Whether an expert griller or about to try it, Char-Broil’s 344 page “Grilling for the Family” (2019 Creative Homeowner) covers everything from tips, recipes, temperatures and flavors to breakfast, appetizers, desserts, entrees and rules of thumb for marinades and rubs. It also includes “All Hands On Deck” pages with kids’ tasks so they can do something besides setting the table.
For a Portobello pizza recipe it delegates tasks to the “kiddo chef,” “teenage sous chef” and the “head chef.”

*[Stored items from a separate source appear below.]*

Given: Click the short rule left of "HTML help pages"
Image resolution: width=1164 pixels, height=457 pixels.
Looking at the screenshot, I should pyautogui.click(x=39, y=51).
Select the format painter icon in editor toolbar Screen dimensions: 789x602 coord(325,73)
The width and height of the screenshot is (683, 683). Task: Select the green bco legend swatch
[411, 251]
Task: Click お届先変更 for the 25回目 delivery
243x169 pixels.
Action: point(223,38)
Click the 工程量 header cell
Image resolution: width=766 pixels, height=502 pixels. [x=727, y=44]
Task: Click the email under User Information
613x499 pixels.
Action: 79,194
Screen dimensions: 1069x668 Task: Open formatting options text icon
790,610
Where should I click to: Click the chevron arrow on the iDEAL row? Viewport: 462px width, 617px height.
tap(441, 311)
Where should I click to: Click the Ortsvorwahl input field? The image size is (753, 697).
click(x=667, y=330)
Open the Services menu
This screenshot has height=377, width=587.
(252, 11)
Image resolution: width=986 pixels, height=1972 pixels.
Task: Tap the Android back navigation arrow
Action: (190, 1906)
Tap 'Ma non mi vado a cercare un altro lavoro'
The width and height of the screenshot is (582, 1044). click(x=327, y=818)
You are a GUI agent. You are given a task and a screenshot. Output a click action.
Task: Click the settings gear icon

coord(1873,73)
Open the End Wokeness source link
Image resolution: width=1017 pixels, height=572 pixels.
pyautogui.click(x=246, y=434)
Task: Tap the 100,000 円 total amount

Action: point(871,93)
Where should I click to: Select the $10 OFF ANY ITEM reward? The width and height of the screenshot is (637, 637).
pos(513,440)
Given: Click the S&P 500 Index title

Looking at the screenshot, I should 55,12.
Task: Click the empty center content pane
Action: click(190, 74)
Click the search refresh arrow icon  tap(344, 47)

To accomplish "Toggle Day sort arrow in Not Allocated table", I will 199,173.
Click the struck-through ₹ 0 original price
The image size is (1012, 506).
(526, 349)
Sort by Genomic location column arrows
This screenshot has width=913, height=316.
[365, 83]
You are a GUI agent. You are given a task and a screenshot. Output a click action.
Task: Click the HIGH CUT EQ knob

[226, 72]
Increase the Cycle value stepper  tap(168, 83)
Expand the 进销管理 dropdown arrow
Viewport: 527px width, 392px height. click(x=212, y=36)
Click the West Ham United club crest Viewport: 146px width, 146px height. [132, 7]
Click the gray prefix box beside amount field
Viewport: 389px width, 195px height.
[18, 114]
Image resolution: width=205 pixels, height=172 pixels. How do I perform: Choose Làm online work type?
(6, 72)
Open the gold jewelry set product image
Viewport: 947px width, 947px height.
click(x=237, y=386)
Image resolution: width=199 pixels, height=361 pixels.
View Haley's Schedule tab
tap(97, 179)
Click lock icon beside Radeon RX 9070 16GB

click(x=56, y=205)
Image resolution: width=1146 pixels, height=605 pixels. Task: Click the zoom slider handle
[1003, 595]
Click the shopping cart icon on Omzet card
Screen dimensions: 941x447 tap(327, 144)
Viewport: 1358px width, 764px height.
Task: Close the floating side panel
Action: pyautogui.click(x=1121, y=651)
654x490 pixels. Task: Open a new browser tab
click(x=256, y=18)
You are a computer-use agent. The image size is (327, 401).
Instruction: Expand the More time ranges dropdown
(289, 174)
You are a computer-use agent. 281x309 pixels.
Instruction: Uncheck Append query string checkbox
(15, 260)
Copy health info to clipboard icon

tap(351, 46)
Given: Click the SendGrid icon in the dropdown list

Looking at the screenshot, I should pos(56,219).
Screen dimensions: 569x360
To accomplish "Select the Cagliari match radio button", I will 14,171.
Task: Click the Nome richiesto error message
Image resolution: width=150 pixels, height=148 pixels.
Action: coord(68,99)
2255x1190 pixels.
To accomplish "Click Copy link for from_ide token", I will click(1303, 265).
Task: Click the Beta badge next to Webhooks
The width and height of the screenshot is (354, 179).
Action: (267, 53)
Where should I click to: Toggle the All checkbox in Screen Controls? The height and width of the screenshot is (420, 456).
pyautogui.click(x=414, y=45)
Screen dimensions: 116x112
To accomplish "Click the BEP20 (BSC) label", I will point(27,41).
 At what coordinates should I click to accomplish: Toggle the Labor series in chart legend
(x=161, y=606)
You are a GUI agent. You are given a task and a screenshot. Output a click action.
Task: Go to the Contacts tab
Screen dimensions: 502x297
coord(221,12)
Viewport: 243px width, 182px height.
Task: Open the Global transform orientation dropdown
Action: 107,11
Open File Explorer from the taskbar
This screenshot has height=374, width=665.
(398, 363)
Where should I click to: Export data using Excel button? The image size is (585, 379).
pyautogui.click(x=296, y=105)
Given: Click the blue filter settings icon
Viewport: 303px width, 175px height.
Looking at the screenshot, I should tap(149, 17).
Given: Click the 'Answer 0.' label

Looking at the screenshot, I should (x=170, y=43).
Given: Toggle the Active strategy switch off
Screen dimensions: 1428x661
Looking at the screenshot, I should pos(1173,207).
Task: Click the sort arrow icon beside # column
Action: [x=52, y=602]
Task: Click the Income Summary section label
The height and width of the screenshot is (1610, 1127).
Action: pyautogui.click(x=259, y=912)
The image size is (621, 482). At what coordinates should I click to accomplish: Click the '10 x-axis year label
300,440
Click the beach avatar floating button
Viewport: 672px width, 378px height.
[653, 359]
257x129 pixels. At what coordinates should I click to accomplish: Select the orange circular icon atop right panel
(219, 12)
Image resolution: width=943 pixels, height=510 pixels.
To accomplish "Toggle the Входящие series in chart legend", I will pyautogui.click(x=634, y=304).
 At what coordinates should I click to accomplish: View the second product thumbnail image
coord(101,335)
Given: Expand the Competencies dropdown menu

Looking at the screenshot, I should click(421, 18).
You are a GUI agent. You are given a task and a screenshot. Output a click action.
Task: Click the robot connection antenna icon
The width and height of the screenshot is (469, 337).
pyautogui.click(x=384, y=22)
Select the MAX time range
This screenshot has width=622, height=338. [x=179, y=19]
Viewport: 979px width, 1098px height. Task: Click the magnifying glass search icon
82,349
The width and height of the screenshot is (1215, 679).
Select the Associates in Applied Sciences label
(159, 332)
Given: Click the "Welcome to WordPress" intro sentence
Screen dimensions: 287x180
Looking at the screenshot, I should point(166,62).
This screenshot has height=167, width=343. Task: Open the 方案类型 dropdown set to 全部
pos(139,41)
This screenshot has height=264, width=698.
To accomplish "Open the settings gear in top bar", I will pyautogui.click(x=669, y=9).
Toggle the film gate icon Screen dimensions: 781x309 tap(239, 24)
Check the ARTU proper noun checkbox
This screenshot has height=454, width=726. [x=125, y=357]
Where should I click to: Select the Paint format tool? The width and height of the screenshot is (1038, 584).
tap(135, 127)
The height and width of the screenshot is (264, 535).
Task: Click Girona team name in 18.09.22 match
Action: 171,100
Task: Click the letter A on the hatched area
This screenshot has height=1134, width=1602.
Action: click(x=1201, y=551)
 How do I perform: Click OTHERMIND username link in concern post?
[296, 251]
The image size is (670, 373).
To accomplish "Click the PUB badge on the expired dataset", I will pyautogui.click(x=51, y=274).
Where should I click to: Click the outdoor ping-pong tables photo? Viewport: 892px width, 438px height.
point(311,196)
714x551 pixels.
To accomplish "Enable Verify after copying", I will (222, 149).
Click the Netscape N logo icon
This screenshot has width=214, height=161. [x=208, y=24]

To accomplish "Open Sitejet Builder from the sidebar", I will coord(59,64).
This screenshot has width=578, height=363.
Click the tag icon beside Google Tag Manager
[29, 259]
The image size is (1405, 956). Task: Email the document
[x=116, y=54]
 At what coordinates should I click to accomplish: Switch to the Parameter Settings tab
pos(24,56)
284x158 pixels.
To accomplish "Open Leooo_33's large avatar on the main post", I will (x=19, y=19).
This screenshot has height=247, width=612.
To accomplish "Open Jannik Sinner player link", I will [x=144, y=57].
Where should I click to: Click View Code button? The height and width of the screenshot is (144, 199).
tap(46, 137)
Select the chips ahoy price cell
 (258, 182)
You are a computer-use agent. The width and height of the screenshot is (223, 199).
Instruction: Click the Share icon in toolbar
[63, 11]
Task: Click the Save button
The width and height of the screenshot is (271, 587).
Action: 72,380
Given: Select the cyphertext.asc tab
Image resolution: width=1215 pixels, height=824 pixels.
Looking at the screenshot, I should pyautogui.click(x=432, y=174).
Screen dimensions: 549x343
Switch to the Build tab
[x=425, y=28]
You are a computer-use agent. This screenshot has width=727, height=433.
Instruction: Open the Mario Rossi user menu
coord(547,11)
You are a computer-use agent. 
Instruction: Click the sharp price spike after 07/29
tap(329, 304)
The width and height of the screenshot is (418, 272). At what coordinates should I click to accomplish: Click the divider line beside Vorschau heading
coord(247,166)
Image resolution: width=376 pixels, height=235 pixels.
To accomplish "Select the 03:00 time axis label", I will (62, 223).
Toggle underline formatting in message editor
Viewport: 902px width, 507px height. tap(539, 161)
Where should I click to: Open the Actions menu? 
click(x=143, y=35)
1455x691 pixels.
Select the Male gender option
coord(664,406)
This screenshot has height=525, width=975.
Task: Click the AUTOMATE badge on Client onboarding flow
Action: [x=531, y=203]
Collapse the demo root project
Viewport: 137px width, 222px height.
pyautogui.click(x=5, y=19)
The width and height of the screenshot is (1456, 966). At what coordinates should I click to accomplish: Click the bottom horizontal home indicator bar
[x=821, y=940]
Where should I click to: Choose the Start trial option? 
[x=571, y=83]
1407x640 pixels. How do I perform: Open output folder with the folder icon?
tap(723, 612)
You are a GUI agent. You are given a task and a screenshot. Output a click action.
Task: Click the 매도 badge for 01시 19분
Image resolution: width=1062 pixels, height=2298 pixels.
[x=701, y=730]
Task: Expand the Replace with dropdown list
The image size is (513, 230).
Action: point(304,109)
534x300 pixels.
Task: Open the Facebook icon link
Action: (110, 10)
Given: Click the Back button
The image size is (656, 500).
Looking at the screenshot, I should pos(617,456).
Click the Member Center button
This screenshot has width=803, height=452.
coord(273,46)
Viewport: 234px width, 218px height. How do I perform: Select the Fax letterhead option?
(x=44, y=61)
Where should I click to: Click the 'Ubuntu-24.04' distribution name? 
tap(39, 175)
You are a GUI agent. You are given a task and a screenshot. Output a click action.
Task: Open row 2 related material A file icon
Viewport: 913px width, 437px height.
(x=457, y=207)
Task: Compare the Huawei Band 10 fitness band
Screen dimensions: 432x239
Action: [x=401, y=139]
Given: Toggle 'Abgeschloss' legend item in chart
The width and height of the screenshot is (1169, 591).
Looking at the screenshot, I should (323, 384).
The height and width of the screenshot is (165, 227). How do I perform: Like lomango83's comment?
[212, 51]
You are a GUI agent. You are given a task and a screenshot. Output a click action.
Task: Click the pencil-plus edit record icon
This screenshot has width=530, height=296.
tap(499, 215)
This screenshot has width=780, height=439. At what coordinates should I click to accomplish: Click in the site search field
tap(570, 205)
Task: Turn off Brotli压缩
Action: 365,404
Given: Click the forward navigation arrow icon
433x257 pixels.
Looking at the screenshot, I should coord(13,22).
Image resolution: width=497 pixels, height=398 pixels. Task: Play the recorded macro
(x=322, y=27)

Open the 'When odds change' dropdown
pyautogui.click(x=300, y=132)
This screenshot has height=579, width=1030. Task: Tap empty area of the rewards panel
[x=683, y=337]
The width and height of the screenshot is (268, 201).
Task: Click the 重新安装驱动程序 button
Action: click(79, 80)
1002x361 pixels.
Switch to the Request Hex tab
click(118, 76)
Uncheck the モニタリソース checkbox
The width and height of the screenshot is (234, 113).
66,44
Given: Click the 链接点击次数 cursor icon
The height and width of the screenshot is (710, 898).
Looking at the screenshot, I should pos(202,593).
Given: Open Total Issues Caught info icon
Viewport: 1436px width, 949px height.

Plus, there’s a ”Cooking with the Big Easy” chapter with dishes the New Orleans way including coffee brined prime rib, Savannah Smoker’s Mohunken Rub, Louisana-Style fried turkey, mushroom duxelles stuffed pork loin and shrimp packets.
I wondered what would be suggested for grilled desserts and found “Grilled Bananas” listed for 8 servings, 3-5 min. prep time, 5 min. rest time and 7 min. on the grill. Yum!
4 bananas unpeeled
2 T sugar
2 tsp ground cinnamon
pinch fine gran sea salt
Slice bananas in half lengthwise with skin on. In a small bowl combine sugar, cinnamon and salt. Sprinkle mixture on cut sides. While bananas rest preheat grill to medium-low and mist the grates with cooking spray.
Place bananas cut-side down on center of grate and cover. Grill bananas for 2 minutes (until grill marks appear) then turn with long handled tongs and grill 5 more minutes or until skin pulls away.
Serve with frozen yogurt, ice cream, ganache, caramel sauce or other toppings. For a “N’awlins” variation the book suggests placing the grilled bananas on vanilla ice cream and drizzle with bourbon and toasted pecans.